— Start of TEXT BLOCK —
The Magellan Project: Building High-Performance Clouds

September 10, 2012

Most enterprises are aware of how cloud computing helps cut IT costs, deploy systems more rapidly, and increase agility. But what about scientific efforts? Can clouds – built on widely available platforms and commodity hardware – help researchers do serious science?

The Magellan system, funded by the U.S. Department of Energy (DOE), is designed to run scientific applications. The system began as part of an evaluation effort to determine whether cloud computing was useful for technical computing workloads. The evaluation proved successful, and today the system is being used to push the limits of technical cloud computing.

The initial phase of the Magellan research project was a collaborative effort, funded by the American Recovery and Reinvestment Act, between Argonne National Laboratory and Lawrence Berkeley National Laboratory (LBL). At Argonne, a large-scale system was constructed to be operated as a private cloud, with the aim of evaluating the usefulness of this approach to scientists. At the National Energy Research Scientific Computing Center at LBL, a smaller system was built to assess a variety of scientific workloads and analyze their suitability to a cloud environment. The combined Magellan resources were made available to about 3,000 scientists and researchers.

The Argonne team began the project by running an early, open source implementation of the Amazon EC2 application programming interfaces. The goal was to assess the maturity of the system software stack, its applicability to scientific applications, and the effects that the cloud model had on scientific users.

“Things were fine at small scale; but once we hit about 100 nodes, the system had substantial scalability and stability problems,” said Narayan Desai, technical lead of the efforts at Argonne. “We expected to see a performance penalty because of virtualization; however, the penalty was considerably smaller than we expected for many scientific applications. Since our goal scale was about 700 nodes, this approach just wasn’t going to work.”

The team began looking at a number of other cloud computing options. One that seemed particularly promising was OpenStack, a large-scale, open source cloud computing initiative. OpenStack was founded to drive community-established industry standards, end cloud lock-in, and accelerate the adoption of cloud technologies by service providers and enterprises. As a cloud operating system, it automatically manages pools of compute, storage, and networking resources at scale and is supported by an ecosystem of technology providers.

“We found OpenStack straightforward to build and deploy, and it scaled much better than our previous platform,” Desai said.

Today, the Magellan cloud consists of about 750 nodes, including 500 compute nodes, 200 storage nodes, a number of big memory (1-terabyte) nodes, and 12 management nodes.

Building a Flexible Environment for Computational Science

The team at Argonne also found that the OpenStack cloud created an ideal platform for prototyping and testing large-scale scientific applications that have not been tailored to the traditional high-performance computing (HPC) environment.
— End of TEXT BLOCK —
— Start of RECORDS PROVIDED —
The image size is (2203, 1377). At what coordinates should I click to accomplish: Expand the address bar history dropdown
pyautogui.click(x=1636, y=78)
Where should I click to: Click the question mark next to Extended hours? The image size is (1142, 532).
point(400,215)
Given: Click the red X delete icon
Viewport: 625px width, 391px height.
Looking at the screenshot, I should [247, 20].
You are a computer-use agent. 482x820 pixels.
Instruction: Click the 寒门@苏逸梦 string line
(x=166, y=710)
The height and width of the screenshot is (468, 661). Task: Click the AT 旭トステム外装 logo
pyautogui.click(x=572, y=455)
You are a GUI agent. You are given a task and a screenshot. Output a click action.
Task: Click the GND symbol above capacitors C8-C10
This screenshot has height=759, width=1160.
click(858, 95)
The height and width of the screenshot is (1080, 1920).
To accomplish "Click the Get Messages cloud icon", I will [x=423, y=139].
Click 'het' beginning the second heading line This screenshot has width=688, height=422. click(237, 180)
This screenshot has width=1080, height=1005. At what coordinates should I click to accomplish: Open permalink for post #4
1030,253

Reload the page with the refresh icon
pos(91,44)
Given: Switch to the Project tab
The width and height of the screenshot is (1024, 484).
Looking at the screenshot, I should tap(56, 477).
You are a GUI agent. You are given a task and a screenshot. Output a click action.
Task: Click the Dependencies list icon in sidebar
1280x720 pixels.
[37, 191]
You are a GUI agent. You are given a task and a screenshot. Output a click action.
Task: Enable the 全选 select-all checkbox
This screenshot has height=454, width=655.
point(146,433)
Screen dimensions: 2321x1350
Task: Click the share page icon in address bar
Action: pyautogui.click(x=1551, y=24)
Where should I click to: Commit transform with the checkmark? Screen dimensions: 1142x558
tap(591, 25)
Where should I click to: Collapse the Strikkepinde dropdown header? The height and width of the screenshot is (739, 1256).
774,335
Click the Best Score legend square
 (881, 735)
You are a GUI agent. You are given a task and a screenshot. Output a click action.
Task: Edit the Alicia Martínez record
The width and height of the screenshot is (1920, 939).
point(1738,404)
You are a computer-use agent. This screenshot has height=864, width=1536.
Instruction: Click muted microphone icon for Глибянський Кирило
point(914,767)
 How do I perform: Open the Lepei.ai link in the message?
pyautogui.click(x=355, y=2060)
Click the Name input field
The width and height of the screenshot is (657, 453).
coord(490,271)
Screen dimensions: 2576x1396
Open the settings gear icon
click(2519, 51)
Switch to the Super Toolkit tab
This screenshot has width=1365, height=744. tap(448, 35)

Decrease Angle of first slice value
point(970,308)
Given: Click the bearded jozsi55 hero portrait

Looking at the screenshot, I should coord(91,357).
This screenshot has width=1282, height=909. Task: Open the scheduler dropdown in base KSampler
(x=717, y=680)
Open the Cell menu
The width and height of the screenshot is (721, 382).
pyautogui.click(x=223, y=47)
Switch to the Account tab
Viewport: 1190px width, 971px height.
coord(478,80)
— End of RECORDS PROVIDED —
## WORK TO DO:
Extend the article on the Magellan Project, picking up right after its last sentence. The entries have no connection to the article on the Magellan Project.

## OUTPUT BELOW:
“One of the most surprising findings from the evaluation project was the benefit scientific users derive from direct access to computational resources for their applications,” Desai said. “The flexibility of OpenStack has made a class of users – those who do a lot more prototyping and development on a regular basis – extremely productive. Moreover, this benefit vastly outweighs the performance penalties for many application types, particularly in loosely coupled applications. Both of these conclusions were unexpected.”

Magellan Going Forward

Motivated by the success of the evaluation project, Argonne has been transitioning the system from a testbed into a production-grade system and has been training more researchers in how to best exploit its capabilities.

Another major focus is closing the performance gap between traditional HPC platforms and the OpenStack platform. “While we expect that virtualization will never be free, we need to gain a better understanding of the performance trade-offs, as well as techniques for tuning performance in virtual machines,” said Desai.

To this end, the Argonne team has been building a performance-optimized cloud. Network and storage performance are often cited as key challenges for cloud systems. Since scientific workloads often depend on movement of large data sets from site to site for analysis and visualization, bottlenecks here can have a substantial impact on the progress of science teams.

The team’s first priority was to assess network performance. Using a development deployment of OpenStack, the team demonstrated near-saturation of a wide-area 100-gigabit Ethernet link.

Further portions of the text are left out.